Metastatic castration-resistant Prostate cancer (mCRPC) is a very late stage of prostate cancer with poor prognosis. Although there are several treatment strategies available for mCRPC, these drugs are not always effective for every patient. Also, it's still not clear what's the best therapeutic choice for a certain group of patients. In the previous works of the investigators, a subtype of prostate cancer, intraductal carcinoma of the prostate (IDC-P) was studied. The investigators have reported in their two published papers that, IDC-P is an adverse pathological type associated with rapid disease progression. They also found in another study that, for patients with IDC-P, Abiraterone seemed to have better treatment efficacy than Docetaxel-based chemotherapy as first-line treatment for mCRPC, in terms of either PSA-response and PSA-progression free survival. So, in this study, the investigators hope to design a prospective study to verify the predictive ability of IDC-P in the first-line treatment of mCRPC. With disease progression, the drug resistance will inevitably occur in all patients after the treatment of CRPC. However, the exact mechanism of this process is not yet known. So, in this study the investigators are also trying to explore some of the genes related to the treatment efficacy by means of the next generation sequencing.
Study Type
INTERVENTIONAL
Allocation
RANDOMIZED
Purpose
TREATMENT
Masking
NONE
Enrollment
140
Abiraterone Acetate: orally, 1000mg, qd, plus with prednisone orally, 5mg, bid. Course of treatment: Stop the treatment until biochemical, clinical or radiographic progression occurs.

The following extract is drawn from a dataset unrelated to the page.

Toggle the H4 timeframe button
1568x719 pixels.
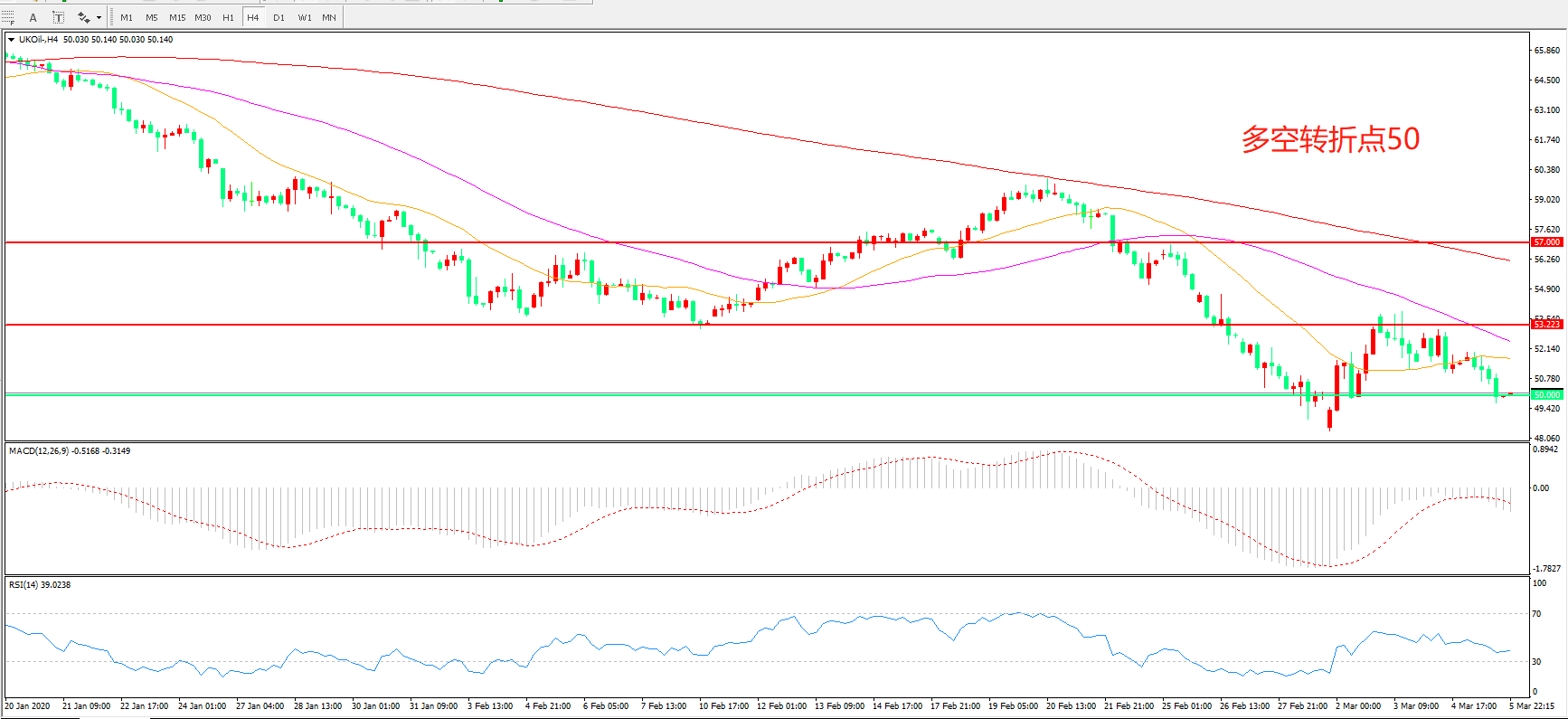253,17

Docetaxel: intravenously, 75 mg/m\^2, over 1 h every 3 weeks, plus with prednisone, orally, 10 mg, qd. Course of treatment: Stop the treatment until biochemical, clinical or radiographic progression occurs. If no progression, stop until 10 cycles of traetment
PSA-Progression free survival (PSA-PFS)
PSA progression was defined as an increase in the PSA level of 25% or more above the nadir (and by ≥ 2 ng/ml), with confirmation of 4 or more weeks later.

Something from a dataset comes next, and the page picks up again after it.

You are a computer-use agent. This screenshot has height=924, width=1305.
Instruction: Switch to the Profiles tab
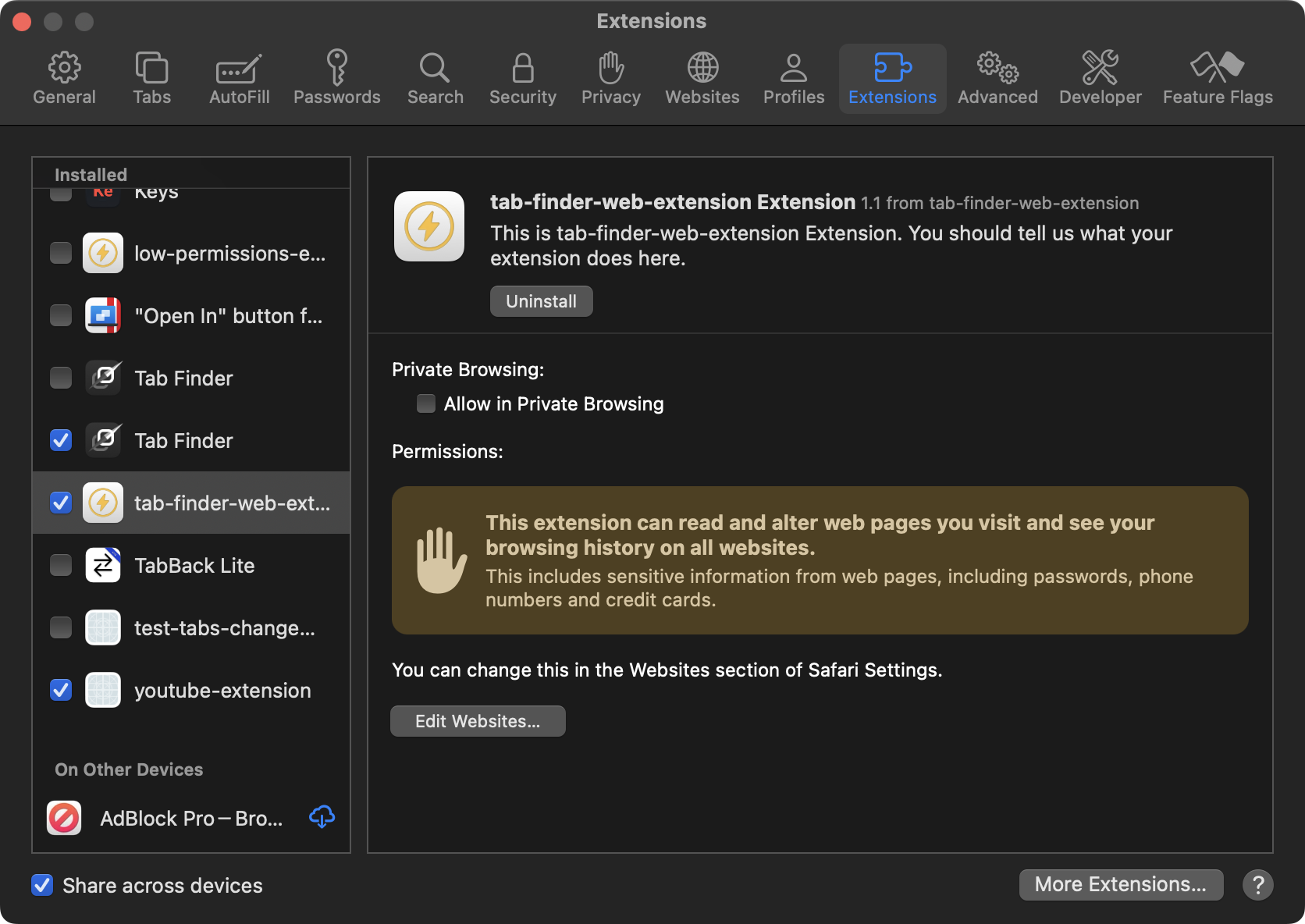(793, 78)
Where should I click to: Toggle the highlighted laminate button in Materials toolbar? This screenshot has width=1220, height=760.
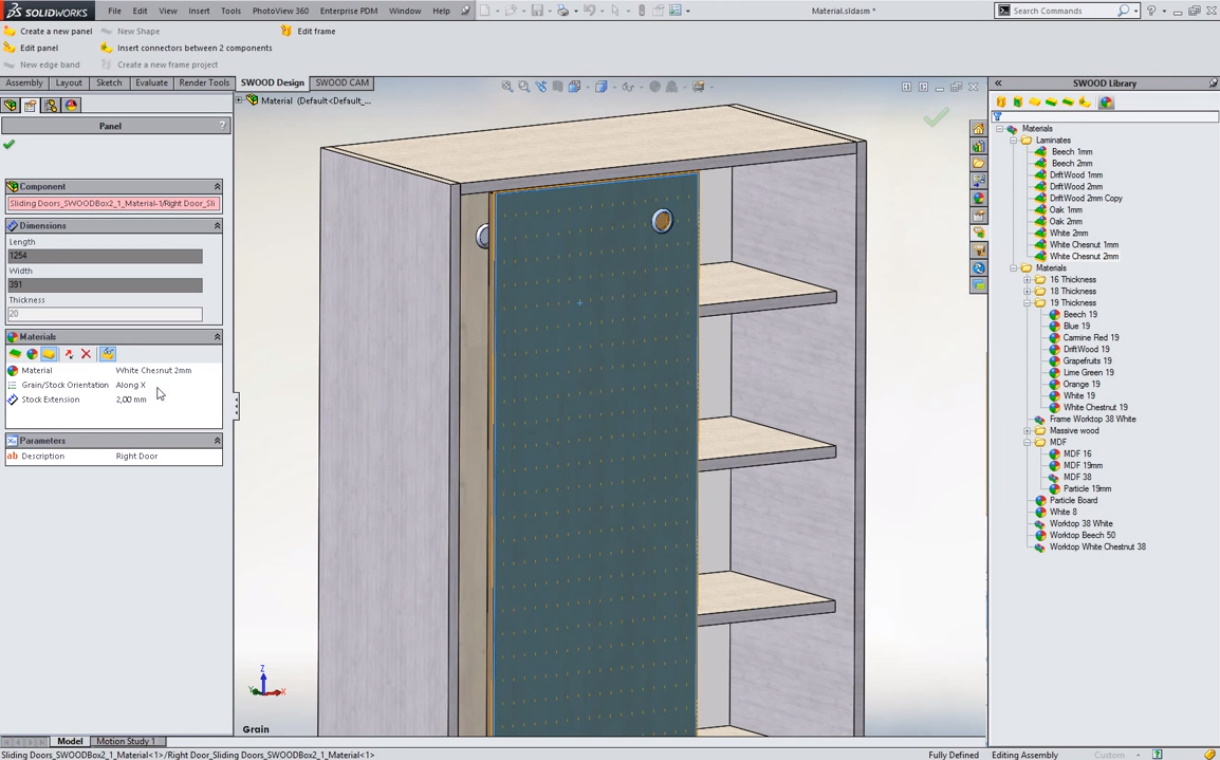[x=49, y=354]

Time frame: Up to 40 months
Radiographic progression free survival (rPFS)
rPFS was defined 1) according to the Response Evaluation Criteria in Solid Tumors (RECIST) v.1.1 criteria; or 2) as at least two new lesions on first post-treatment bone scan, with at least two additional lesions on the next bone scan.

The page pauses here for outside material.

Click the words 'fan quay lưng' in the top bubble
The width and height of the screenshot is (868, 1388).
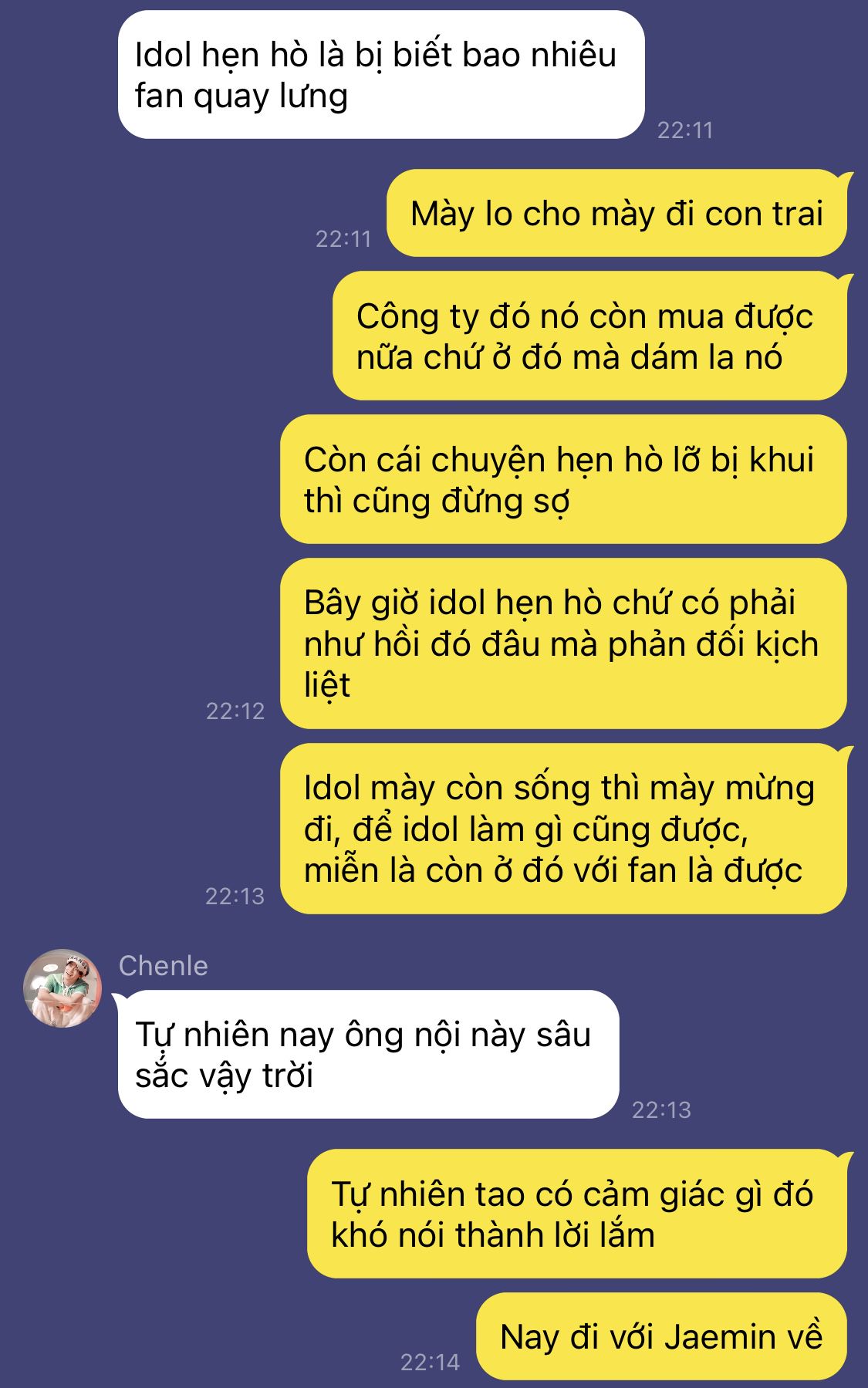tap(241, 97)
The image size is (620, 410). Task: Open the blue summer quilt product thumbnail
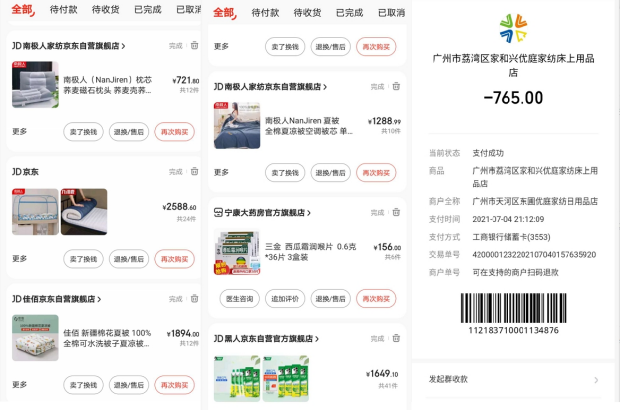[237, 125]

Time frame: Up to 40 months
PSA response rate
PSA response is defined as ≥ 50% decline in PSA level from baseline, maintained for≥ 4 weeks
Time frame: Up to 40 months
Overall survival (OS)
OS was defined as the duration from the initiation of treatment to death of any cause
Time frame: Up to 40 months
Eastern Cooperative Oncology Group (ECOG) score
0 - Fully active, able to carry on all pre-disease performance without restriction; 1. \- Restricted in physically strenuous activity but ambulatory and able to carry out work of a light or sedentary nature, e.g. light house work, office work; 2. \- Ambulatory and capable of all self-care but unable to carry out any work activities. Up and about more than 50% of waking hours; 3. \- Capable of only limited self-care, confined to bed or chair more than 50% of waking hours; 4. \- Completely disabled. Cannot carry out on any self-care; totally confined to bed or chair.